Generative AI with Large Language Models — Week 2 Study Notes
Course: AWS & DeepLearning.AI (Coursera) | Focus: Fine-tuning, Evaluation, PEFT and LLM Optimisation
Learning in Public — Study notes from a 24-week Generative AI course, written from an infrastructure engineer's perspective.
1. The GenAI Project Lifecycle
The lifecycle maps out every stage from idea to production deployment.
1. Scope → Define what the LLM needs to do (narrow = cheaper)
2. Select Model → Existing foundation model or train from scratch
3. Adapt & Align → Prompt engineering → Fine-tuning → RLHF (iterative)
4. Evaluate → Metrics, benchmarks, human evaluation
5. Deploy & Optimise → Quantisation, distillation, pruning
6. Augment → RAG, agents, tool use (overcome LLM limitations)
| Stage | Complexity | Typical Duration |
|---|---|---|
| Pre-training | Very High | Months |
| Prompt Engineering | Low | Days |
| Fine-tuning | Medium | Days to weeks |
| RLHF | Medium-High | Weeks (depends on human feedback availability) |
| Optimisation | Medium | Days |
2. In-Context Learning (ICL)
Teaching the model via examples in the prompt — no weight updates.
| Type | Description | Example |
|---|---|---|
| Zero-shot | No examples — just instruction | "Classify sentiment: [text]" |
| One-shot | One example provided | One labelled example + new input |
| Few-shot | Multiple examples (2–5) | Multiple labelled examples + new input |
Context Window
The context window is the maximum amount of text the model can "see" at once — both your prompt and the model's response have to fit inside it. I kept seeing this term and not really having a clean definition for it. In short: the bigger the model, generally the larger the context window. When you add examples for few-shot learning, those examples eat into that space. So there's a real trade-off between giving the model more examples and leaving room for the actual input and output.

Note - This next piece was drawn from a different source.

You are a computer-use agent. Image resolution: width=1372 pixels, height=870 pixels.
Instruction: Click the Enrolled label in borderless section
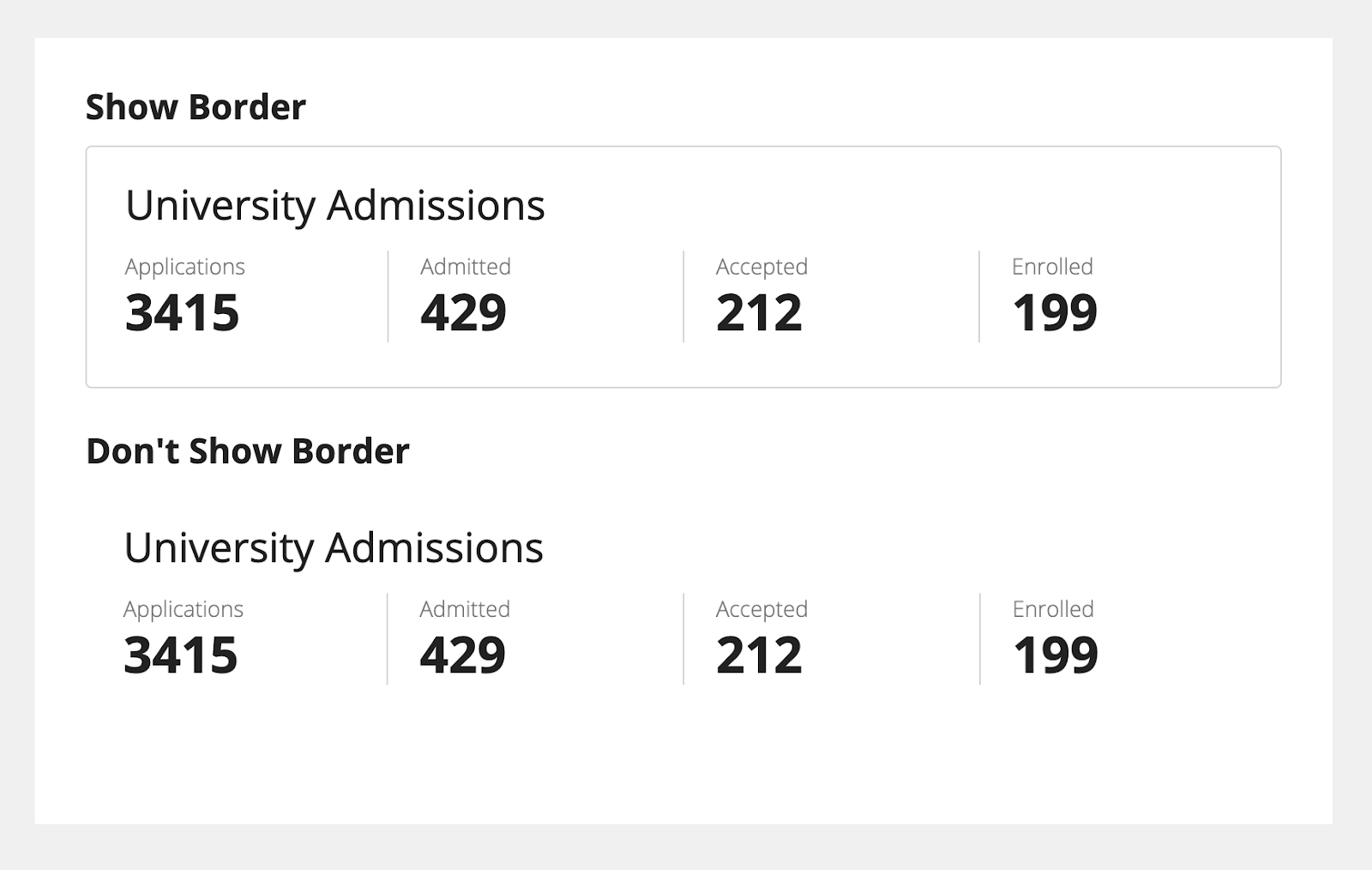[x=1051, y=609]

3. Prompt Engineering vs Prompt Tuning
| Prompt Engineering | Prompt Tuning | |
|---|---|---|
| What changes | The language/wording of the prompt | Trainable embedding vectors (soft prompts) |
| Training required | No | Yes — supervised learning |
| Human-readable | Yes | No — vectors, not words |
| Cost | Low | Medium |
| Performance | Good for large models | Approaches fine-tuning for large models |
Hard Prompts vs Soft Prompts
- Hard prompts — human-written text, interpretable, flexible. Used in prompt engineering.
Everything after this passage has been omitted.